编辑日期:2019-01-10 17:30  来源:峡口管理所  作者:解丽民
       农历2009年的腊月二十四小年这天,父亲在从单位团年宴结束回家的路上,遭遇横祸,所幸的是“捡”回来一条命。

       那年春节,是我永生难忘的一次经历。之所以这么说,是因为我从未经历过在病房过年,家人们在病房做团年宴、在病房看春晚、在病房打纸牌形式的麻将,一切都是第一次经历,连除夕那天吃到的啤酒鸭,到现在依旧能够回味,只是没想到,这样的过年形式在2010年只是开头,往后的六个春节皆是如此。

       父亲的车祸,让整个家族的人“空前的团结”,让我见识到半个现代“组合式家庭”的样子:小舅忙前忙后,从家里把一锅米饭直接带到病房;小爹拿了一瓶酒来哄自己的哥哥开心、保持对生活的希望;二爹在病房熬制佐料包,为调制啤酒鸭的味道,闲下来的时候就为自己的哥哥按摩脊背,按一次就是两三个小时;大舅忙着搞后勤工作,纸牌式麻将也是大舅想的主意……而我,和往常一样,眼前一切悲伤的气氛与我无关似的。

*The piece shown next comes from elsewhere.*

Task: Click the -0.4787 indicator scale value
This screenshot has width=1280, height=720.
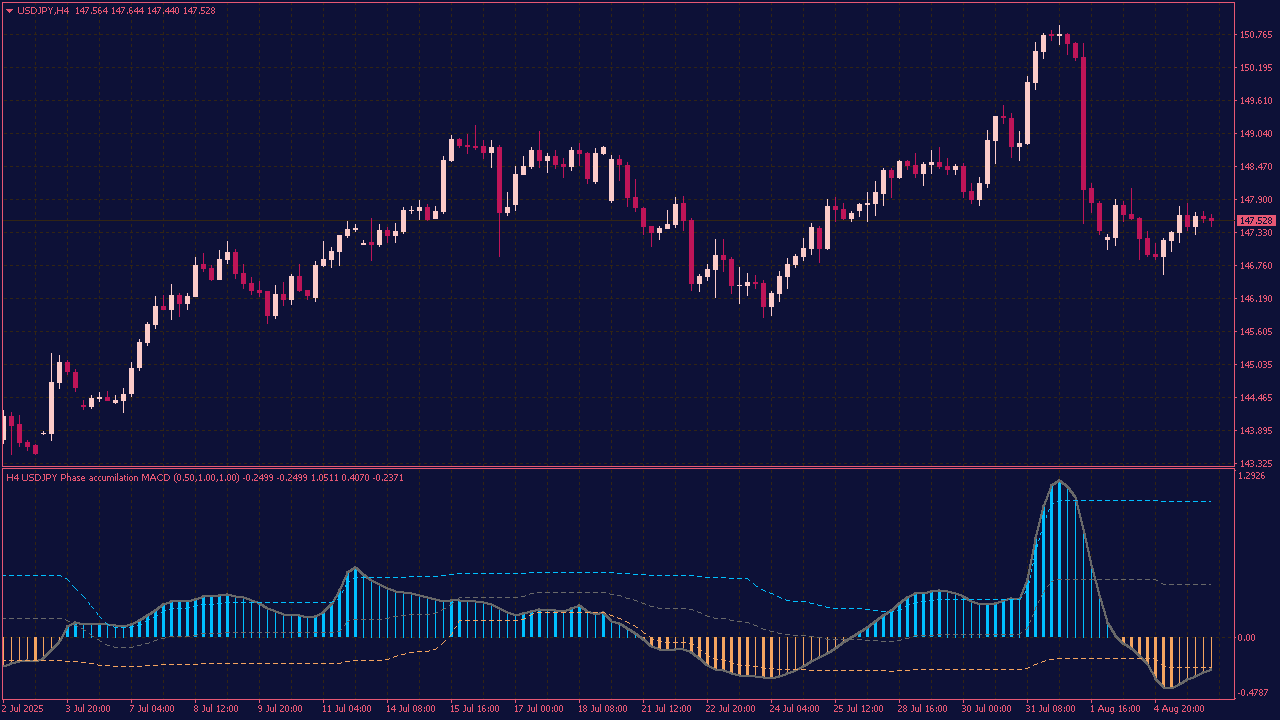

       九年过去了,我也逐渐长大,曾想过所有妈妈流眼泪的原因,也曾想起长辈们忙进忙出、团结一致的样子,曾回忆起小舅因为父亲乱发脾气而在病房走廊破口大骂、指责父亲不该骂自己妻子的情形,曾想起过父亲引用鲁迅先生笔下作品《包氏父子》批评我的情景,曾想起父亲在临终前半年跟我说过的“久病床前无孝子”的表情,曾回忆起小舅妈和我转述的父亲的心里话——“我尝试着起床,然后从楼上跳下去,无奈身体除了疼,没有其他半点感觉,根本动不了”。

       可回忆的内容太多太多,时常做梦梦到父亲,也都会惊醒,不过这种情况一般发生在上班快迟到的时候,我也时常理解为,父亲来喊我起床了。也时常在梦中见到父亲,对我笑脸相迎:还是十几年前的那个男人,风流倜傥,穿着他最喜欢的那件红色T恤,浅蓝色牛仔裤,黑亮的皮鞋。不知等了多少个夜晚,才等到梦里的父亲,和我说了声:“哈哈,儿子,好久不见啊!”

       父亲一直如同一棵参天大树,为我遮风避雨,为我制造荫凉,不料经历了一次“雷雨天气”,被闪电击中后再也没竖立起来。多少年,没有再体会过父亲的这种气魄,正如舅舅在爸爸出车祸那晚,抱起我熟睡的身子,喃喃自语道:“以后民民不会再从他爸爸那里享受到这样的待遇了。”

       起初我还不相信这句话会成为现实,其实,如果可以亲眼看到医生为防止骨头错位,那钢针(棍)直接刺穿脚踝,然后固定在病床上的情形,那么我也会毅然决然地相信这句话。还记得爸爸后来陪读时,跟我回忆这段经历,他说,“你背的那篇《曹刿论战》出自《左传》,《左传》中曾记载过一种酷刑叫做刖刑,当时在医院为了将我的双腿固定在木板上,拿两支钢针硬从脚踝骨那个位置横插进去,你有空可以查查什么是刖刑”,一边说一边比划着那根钢针的粗细,不过我对其粗细还有印象,2B铅笔的两倍粗,着实吓人,好好的一个人,无缘无故经受这么痛苦的折磨!

       文已至此,不禁潸然泪下,饱含对父亲的思念,为父亲遭受的苦难而感到锥心刺骨。脑海里想象着父亲生前的模样:毕生笃志专业,孜孜日勉,学养深湛;一生笔耕不辍,潜心研究,在金融领域著述颇丰,当属业内翘楚。然,往事不可追忆,虽怀念先人,但目光仍要看向远处。我能做到的,应该是承父亲遗志,干一行爱一行。如今,来到了湖北交投,在天上的父亲,对于我当前的状态,应该会满意吧,总之,相信天道酬勤。